Written exercise: Reproduce each of the records below word for word, with nothing changed or left out.

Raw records

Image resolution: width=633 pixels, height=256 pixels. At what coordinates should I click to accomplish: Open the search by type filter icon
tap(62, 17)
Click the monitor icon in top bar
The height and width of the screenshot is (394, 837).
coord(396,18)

Response for this exercise:
Image resolution: width=633 pixels, height=256 pixels. At what coordinates should I click to accomplish: Open the search by type filter icon
tap(62, 17)
Click the monitor icon in top bar
The height and width of the screenshot is (394, 837).
coord(396,18)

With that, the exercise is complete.